1.  The judge erred in finding that the Employer/Insurer was not liable for Claimant's injuries and for Claimant's permanent partial disability, as the only credible evidence was that the employee was injured at work on December 11, 2012, in that she was removed from her place  of employment at the time of the exposure and taken to the emergency room by medial personnel suffering from an allergic reaction and as a result of the exposure, Claimant has sustained permanent partial disability.

2.  The only credible evidence is that Claimant was injured while at work and (the ALJ) ignored that evidence in reaching his decision that Claimant's injuries and subsequent disability were not work related.

The Commission notes the claimant failed to state why her evidence was the only credible evidence or failed to identify what specific evidence the ALJ allegedly ignored.  The application did not state specifically why the ALJ 's decision is not properly supported. It was not enough for the applicant to  state that the she felt her evidence was more credible.  The general assertion that the decision was not supported by competent and sufficient evidence was "patently insufficient" to comply with the rule.
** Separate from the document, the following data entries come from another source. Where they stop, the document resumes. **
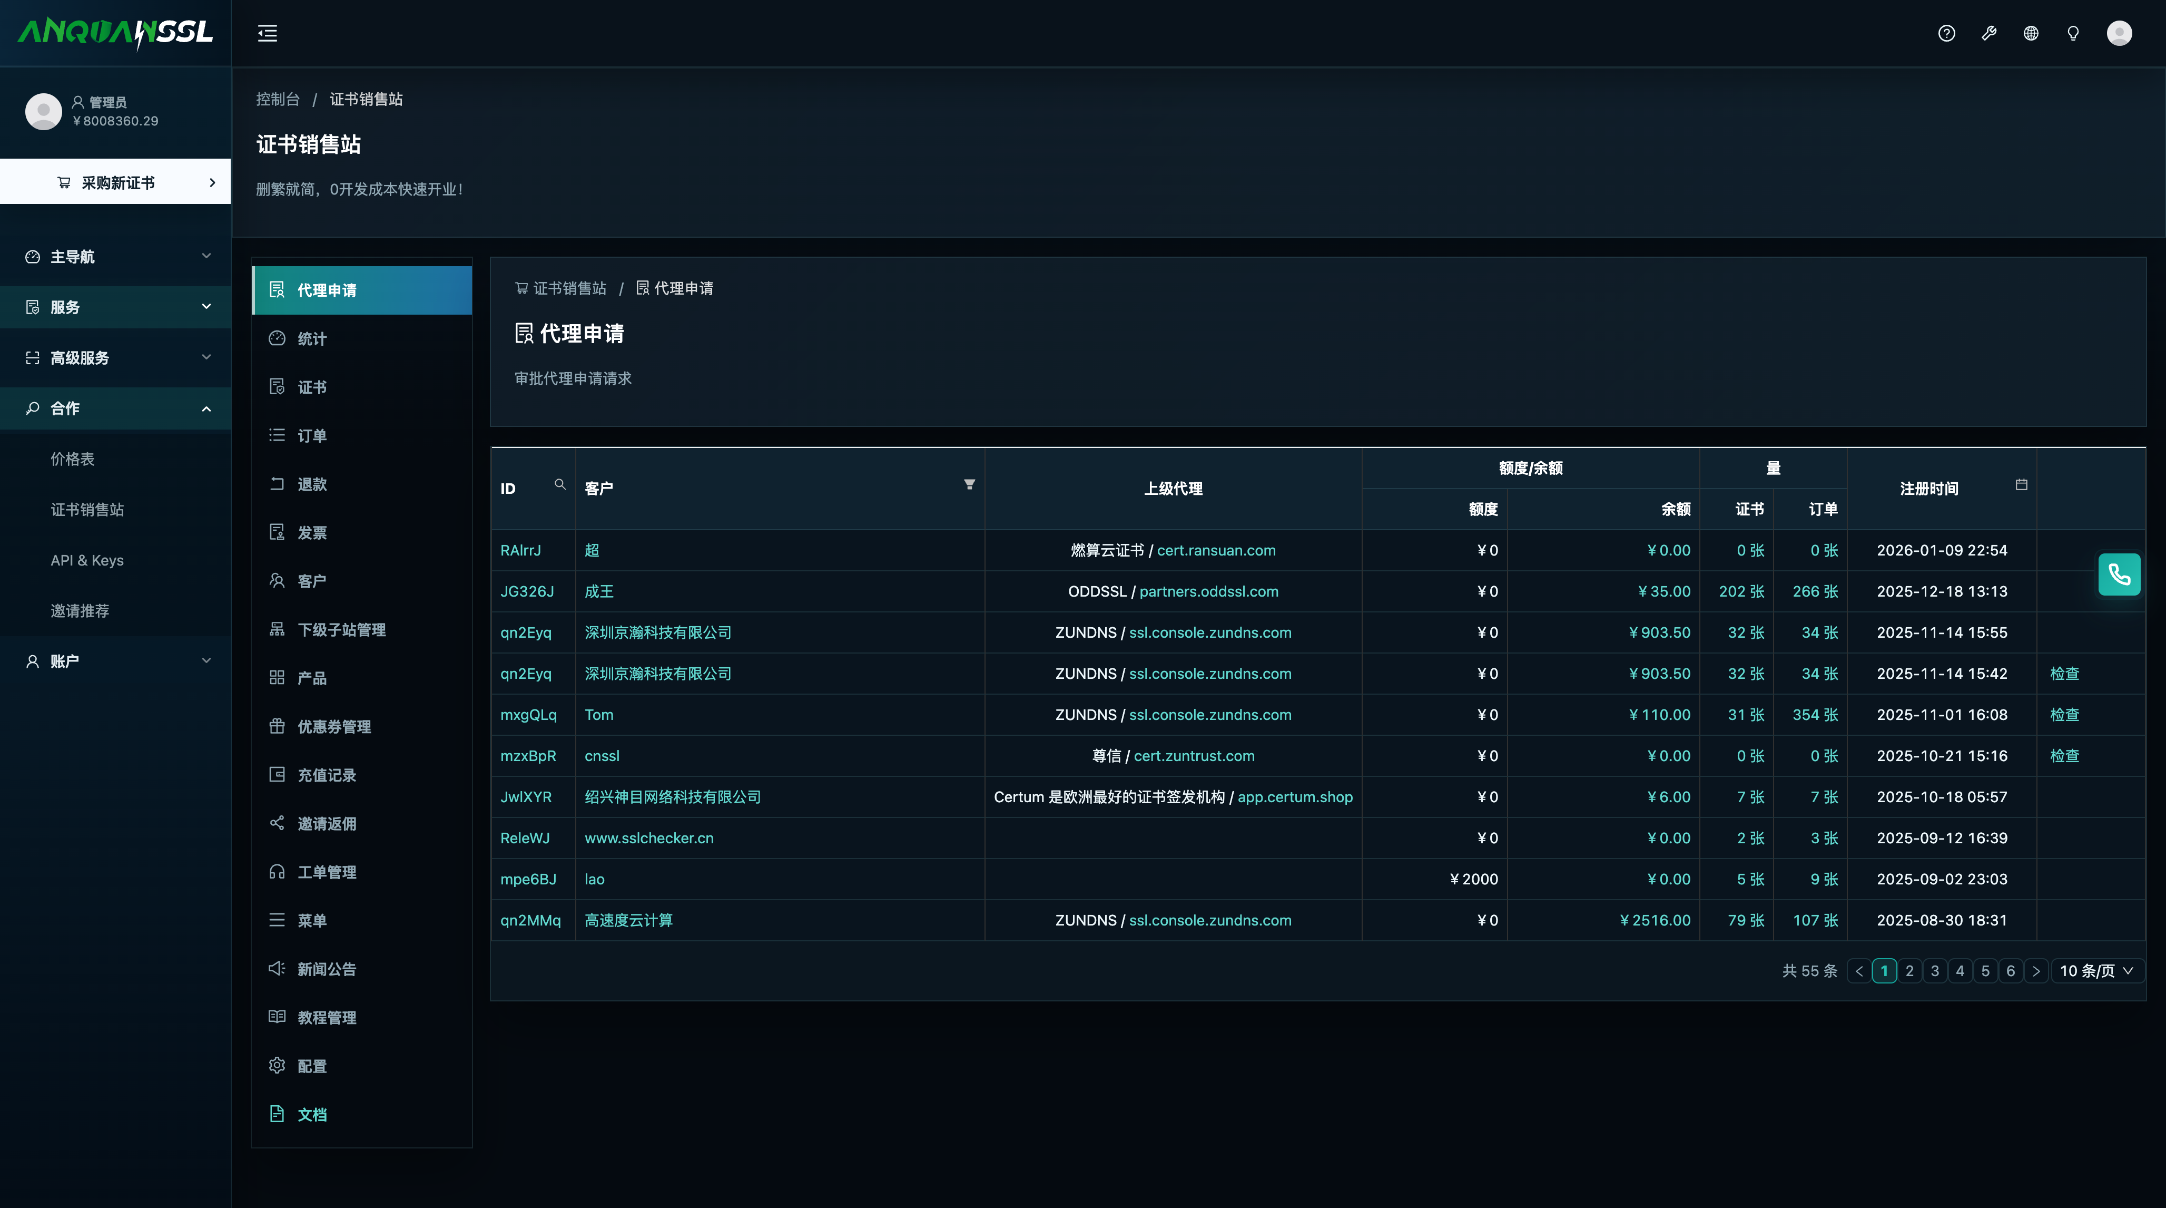The image size is (2166, 1208).
Task: Open the 10 条/页 page size dropdown
Action: click(2097, 971)
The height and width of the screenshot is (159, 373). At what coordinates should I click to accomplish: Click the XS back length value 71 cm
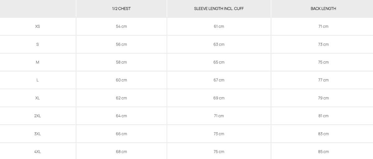tap(323, 27)
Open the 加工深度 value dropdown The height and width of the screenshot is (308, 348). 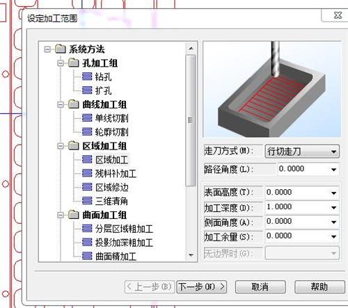333,207

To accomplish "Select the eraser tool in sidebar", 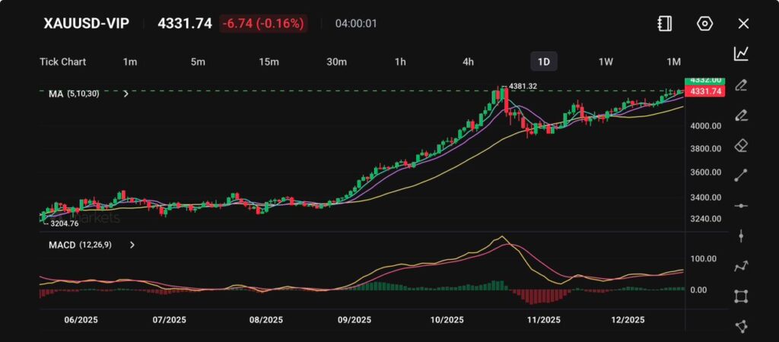I will pyautogui.click(x=741, y=145).
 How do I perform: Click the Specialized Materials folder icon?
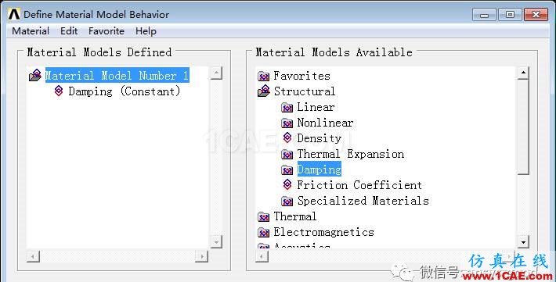point(287,201)
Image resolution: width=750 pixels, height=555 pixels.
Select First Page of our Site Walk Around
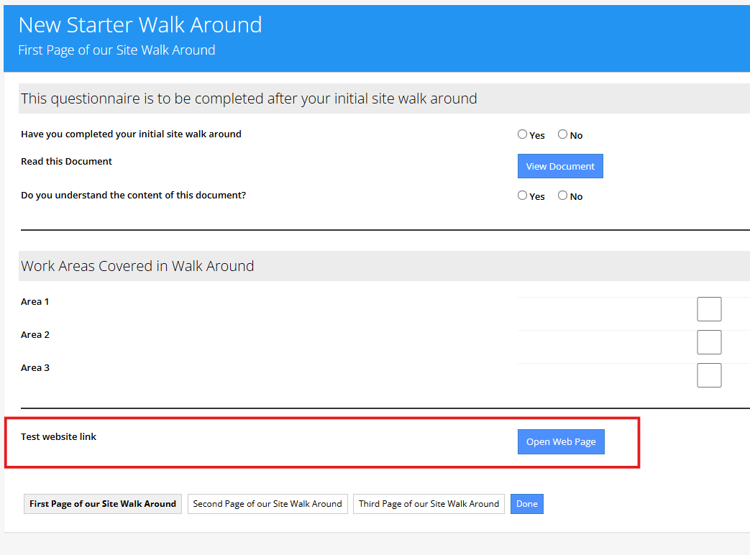(x=102, y=504)
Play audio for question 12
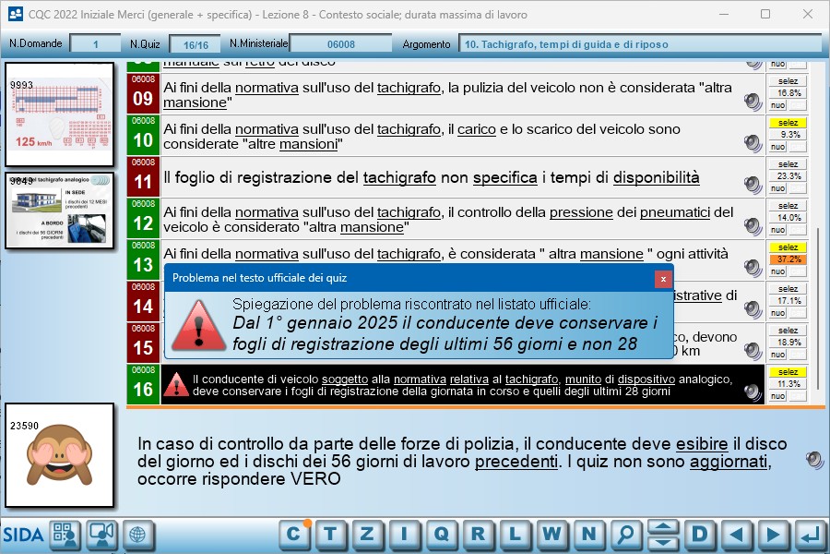This screenshot has width=830, height=554. (x=753, y=226)
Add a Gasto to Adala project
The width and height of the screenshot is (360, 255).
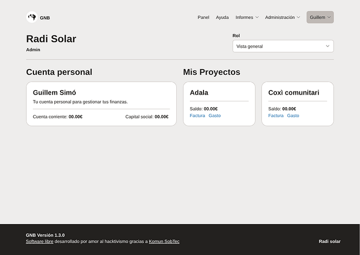tap(214, 115)

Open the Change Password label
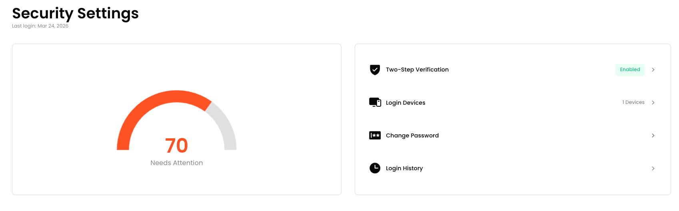[x=412, y=135]
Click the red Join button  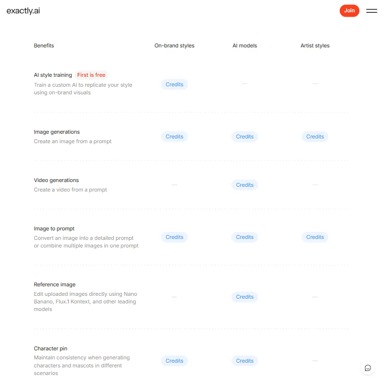pyautogui.click(x=349, y=10)
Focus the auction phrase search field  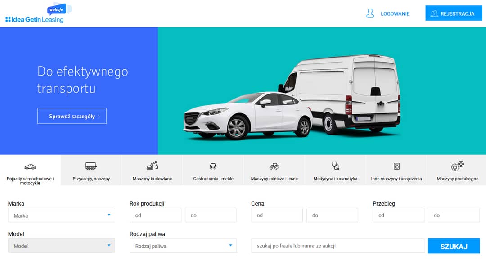pos(338,246)
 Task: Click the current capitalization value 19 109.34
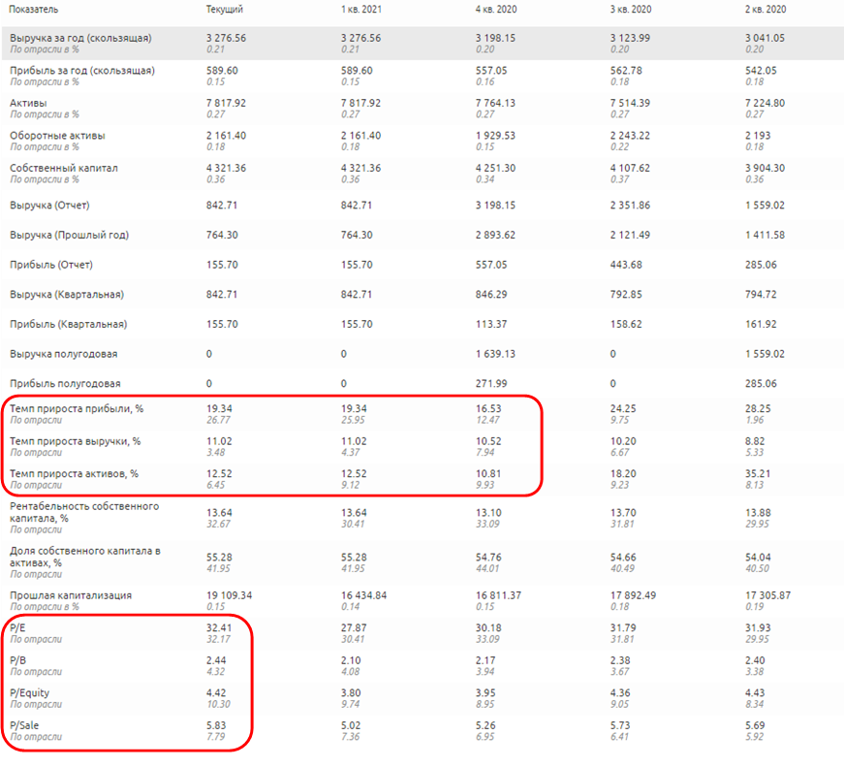tap(230, 595)
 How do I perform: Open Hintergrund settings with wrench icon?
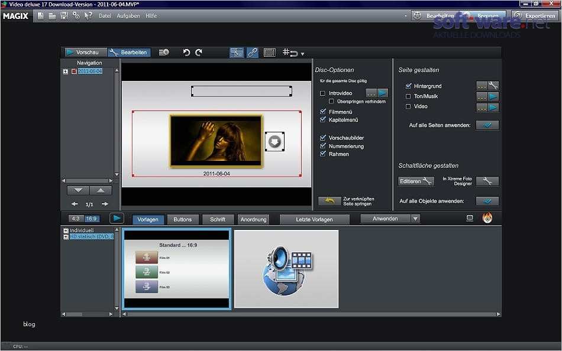click(x=493, y=86)
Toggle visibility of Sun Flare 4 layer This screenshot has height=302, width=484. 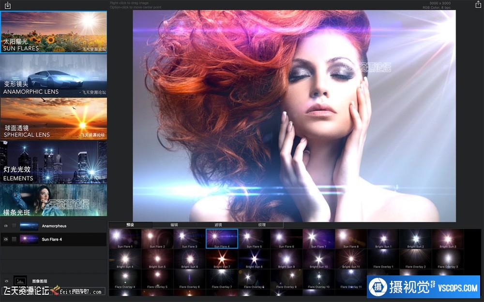[6, 239]
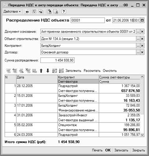Sort table rows descending Z-A icon
This screenshot has width=149, height=156.
coord(61,71)
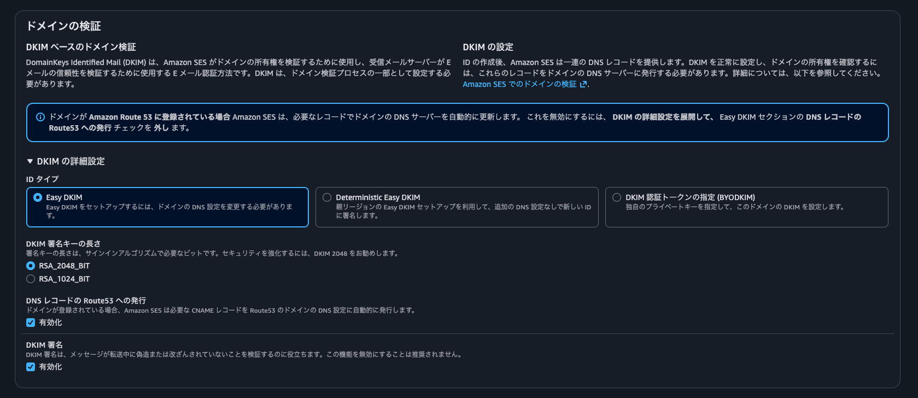Click the BYODKIM tile description text

[734, 207]
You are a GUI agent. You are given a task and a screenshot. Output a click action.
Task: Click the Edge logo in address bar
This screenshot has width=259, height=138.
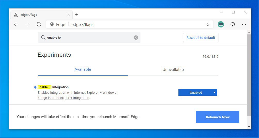[52, 24]
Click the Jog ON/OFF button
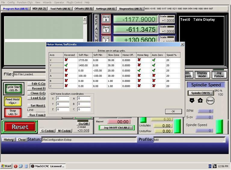Screen dimensions: 231x170 (x=116, y=128)
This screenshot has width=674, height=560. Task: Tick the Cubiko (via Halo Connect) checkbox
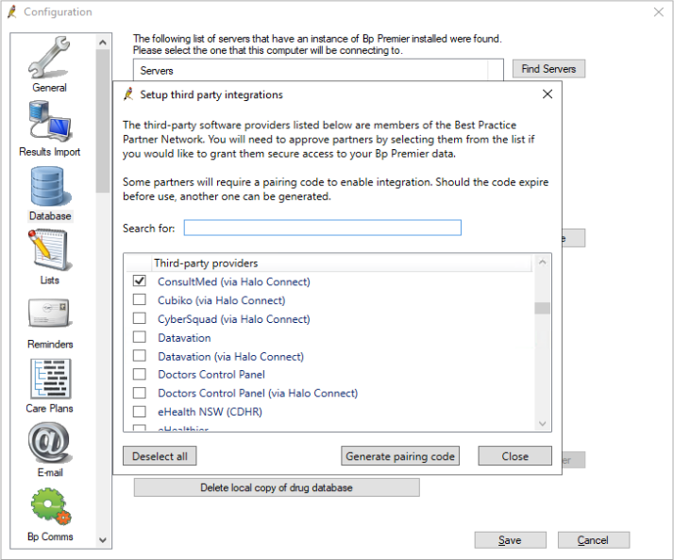click(x=140, y=300)

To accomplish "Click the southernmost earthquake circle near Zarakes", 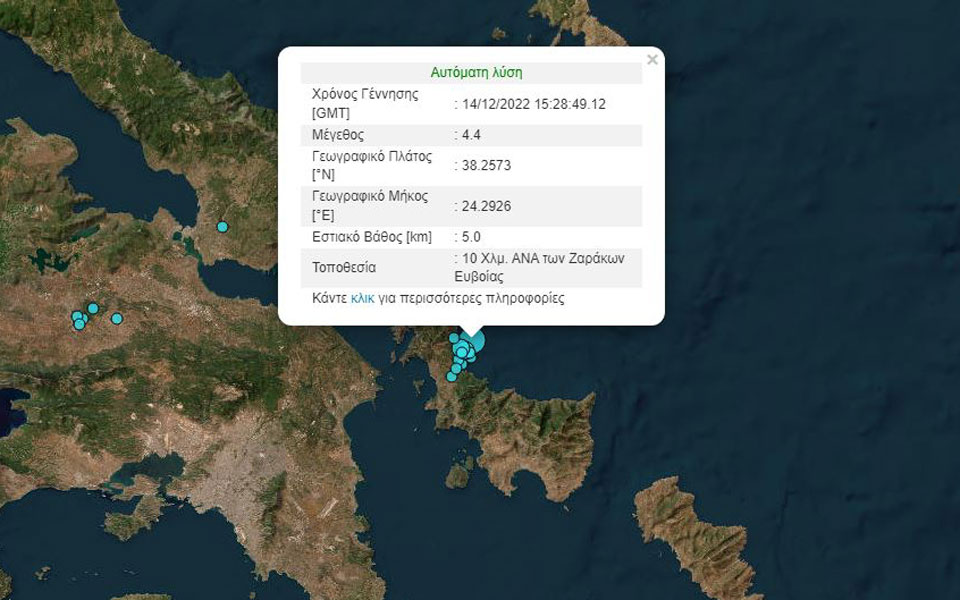I will point(452,377).
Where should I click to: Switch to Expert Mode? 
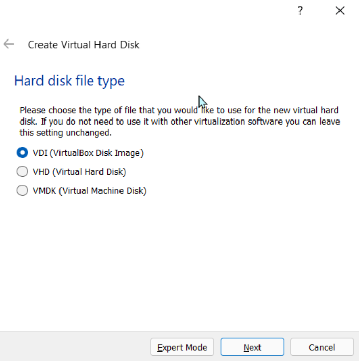point(182,347)
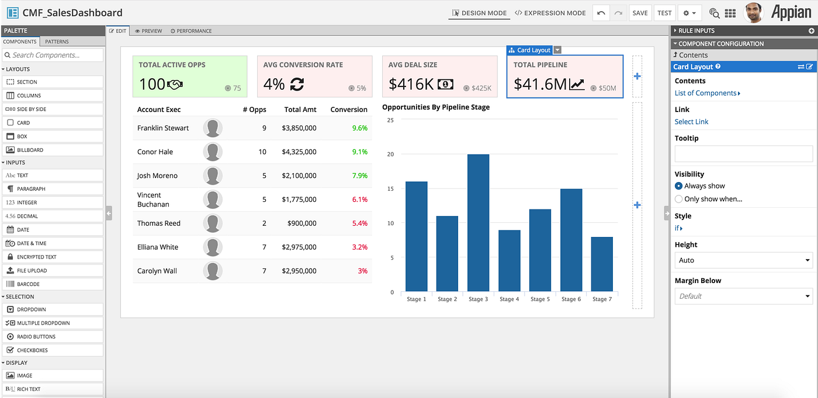Image resolution: width=818 pixels, height=398 pixels.
Task: Collapse the palette with left arrow handle
Action: [x=109, y=214]
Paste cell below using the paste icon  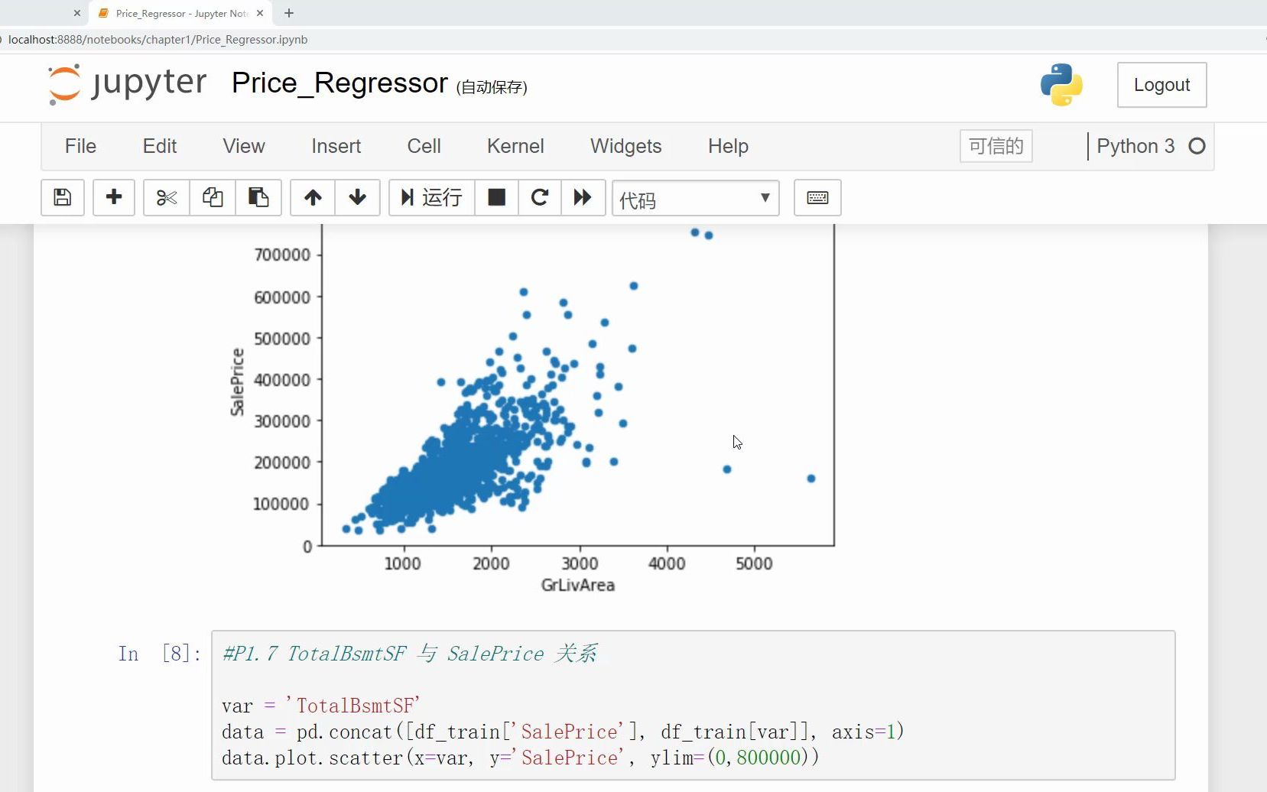[258, 198]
Judge Scott in a concurring opinion felt the lack of specificity was not prejudicial when the parties intended to brief any alleged errors.  The judge notes the irony that the Commission requests more specificity but in a new September 2, 2019 rule now advises parties to keep the application short (five pages or less).  Judge Scott noted the rule to require specificity flowed from a "presumed" legislative intent  to deter frivolous appeals by employers.